Dersim Tertelesi'nin bu coğrafyanın karanlık tarihinin aydınlatılmamış ve yüzleşilmemiş bir sayfası olduğu vurgulanan açıklamada şu ifadelere yer verildi: "Organize eden ve bizzat sorumluluğu olan tüm siyasi aktörler bu kıyımın failleridir. Dersim'de yaşanan kırım için özür dilediğini belirten AKP iktidarı, bu acıların telafisi için hiçbir şey yapmadığı gibi katliamın devamı olan asimilasyon politikalarını da sürdürmektedir. Dersim'in dili, inancı ve coğrafyası üzerindeki yasaklar hala devam etmektedir. Dersim halen tek dil, tek din uygulamalarıyla asimile edilmeye çalışılmaktadır. Bu tür uygulamalardan vazgeçilmesi toplumsal barışımız için vazgeçilmezdir. Anadolu ve Mezopotamya'nın tüm etnik ve inanç kimlikleri ortak değerlerimiz olarak korunmalıdır. Bunun için de her şeyden önce Dersim Tertelesi ile yüzleşmek amacıyla yıllardır gizli kalan arşivlerin açılıp inceleneceği bir hakikat komisyonu kurulmalıdır. Dersim'de kırımdan geçirilenlerden geriye kalanların kayıp çocuklarının kimlere verildikleri ve nerede oldukları araştırılmalıdır. İdam edilen önderlerin ve katledilen mazlum halkın mezarları bulunmalı ve Dersim ismi iade edilmelidir. Dersim coğrafyasındaki tüm canlıların ortak yaşam alanları olan Munzur topraklarındaki baraj projelerine son verilmelidir. Her yıl belirli güçler tarafından tekrarlanan orman yangınlarının Dersim'in ekosistemini daha fazla tahrip etmemesi için karanlık güçler Dersim'in doğasından ellerini artık tamamen çekmelidir."

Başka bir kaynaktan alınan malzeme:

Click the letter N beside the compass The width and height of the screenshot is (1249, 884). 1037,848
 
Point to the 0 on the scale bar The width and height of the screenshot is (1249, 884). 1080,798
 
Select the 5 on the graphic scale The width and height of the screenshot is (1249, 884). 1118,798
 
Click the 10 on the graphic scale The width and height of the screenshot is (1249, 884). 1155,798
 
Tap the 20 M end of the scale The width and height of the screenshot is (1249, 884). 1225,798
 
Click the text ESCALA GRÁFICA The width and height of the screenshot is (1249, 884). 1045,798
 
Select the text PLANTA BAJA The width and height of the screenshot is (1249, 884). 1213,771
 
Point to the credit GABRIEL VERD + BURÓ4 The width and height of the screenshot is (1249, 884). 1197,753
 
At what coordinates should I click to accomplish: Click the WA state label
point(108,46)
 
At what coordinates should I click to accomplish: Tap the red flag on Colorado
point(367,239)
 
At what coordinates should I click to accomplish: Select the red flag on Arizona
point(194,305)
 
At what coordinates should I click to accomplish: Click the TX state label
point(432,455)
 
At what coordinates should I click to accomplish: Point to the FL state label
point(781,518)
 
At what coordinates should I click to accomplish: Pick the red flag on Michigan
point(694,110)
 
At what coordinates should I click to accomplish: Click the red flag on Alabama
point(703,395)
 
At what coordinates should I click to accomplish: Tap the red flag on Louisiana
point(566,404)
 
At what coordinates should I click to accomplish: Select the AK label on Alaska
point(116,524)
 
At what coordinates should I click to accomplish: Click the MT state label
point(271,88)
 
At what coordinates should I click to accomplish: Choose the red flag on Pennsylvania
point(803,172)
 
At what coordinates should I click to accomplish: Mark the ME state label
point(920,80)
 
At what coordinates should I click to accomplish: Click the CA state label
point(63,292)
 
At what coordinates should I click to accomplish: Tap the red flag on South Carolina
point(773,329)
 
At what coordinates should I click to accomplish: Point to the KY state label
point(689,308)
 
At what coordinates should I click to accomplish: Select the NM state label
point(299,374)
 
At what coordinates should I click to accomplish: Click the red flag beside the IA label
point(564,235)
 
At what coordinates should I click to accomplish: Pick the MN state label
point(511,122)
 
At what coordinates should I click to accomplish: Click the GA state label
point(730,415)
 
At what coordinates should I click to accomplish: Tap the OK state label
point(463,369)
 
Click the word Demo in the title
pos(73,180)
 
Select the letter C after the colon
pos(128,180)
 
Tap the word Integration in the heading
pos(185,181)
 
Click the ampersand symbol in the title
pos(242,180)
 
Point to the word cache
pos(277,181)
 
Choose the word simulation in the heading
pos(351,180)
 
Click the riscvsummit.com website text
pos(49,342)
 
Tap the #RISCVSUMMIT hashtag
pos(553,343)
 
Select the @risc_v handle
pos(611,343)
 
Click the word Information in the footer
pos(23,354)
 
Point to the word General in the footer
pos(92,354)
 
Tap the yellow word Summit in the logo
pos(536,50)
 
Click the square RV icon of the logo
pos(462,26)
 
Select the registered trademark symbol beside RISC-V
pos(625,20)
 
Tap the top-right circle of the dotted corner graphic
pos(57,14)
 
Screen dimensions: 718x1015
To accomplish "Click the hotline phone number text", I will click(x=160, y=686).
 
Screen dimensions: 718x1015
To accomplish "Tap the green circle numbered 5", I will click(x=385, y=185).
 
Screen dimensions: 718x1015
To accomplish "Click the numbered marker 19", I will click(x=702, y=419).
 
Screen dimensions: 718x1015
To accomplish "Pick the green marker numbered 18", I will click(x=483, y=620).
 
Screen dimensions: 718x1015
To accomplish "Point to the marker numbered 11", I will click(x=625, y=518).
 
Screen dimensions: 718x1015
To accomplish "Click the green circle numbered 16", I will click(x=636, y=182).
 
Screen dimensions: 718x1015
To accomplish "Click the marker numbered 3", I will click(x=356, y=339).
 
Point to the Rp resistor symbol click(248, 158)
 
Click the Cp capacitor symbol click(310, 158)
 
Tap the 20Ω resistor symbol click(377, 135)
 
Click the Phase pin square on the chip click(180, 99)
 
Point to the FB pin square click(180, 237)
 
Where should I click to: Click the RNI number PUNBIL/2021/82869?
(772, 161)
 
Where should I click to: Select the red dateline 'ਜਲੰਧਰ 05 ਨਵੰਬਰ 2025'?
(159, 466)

Koçgiri'den Dersime, Maraş'tan Roboski'ye kadar tüm katliam ve soykırımlarla yüzleşmeden egemen tekçi faşizmin devam ettirilmesinin yeni katliamların yaşanmasına zemin hazırladığı kaydedilen açıklamada, "80'li yaşlarında katledilen Seyid Rıza ve çocukları başta olmak üzere bu katliamda kurşunlanan, süngülenen, bombalanan, uçurumlardan atılan, yakılan, zehirlenen, idam edilen, katledilen, sürgün edilen on binlerce mazlum insanımızın acılı hatıralarını yüreğimizin derinliğinde hissediyoruz. Yitirdiklerimizin onurlu mücadelesi önünde saygıyla eğiliyoruz. Seyid Rıza ve yol arkadaşlarının ve Dersim halkının katliamlara karşı geliştirdiği tarihi direnişi sahipleniyoruz. Diz çökmeyerek bugüne geldik, bu soykırımlar aydınlanana kadar mücadele edeceğiz" denildi.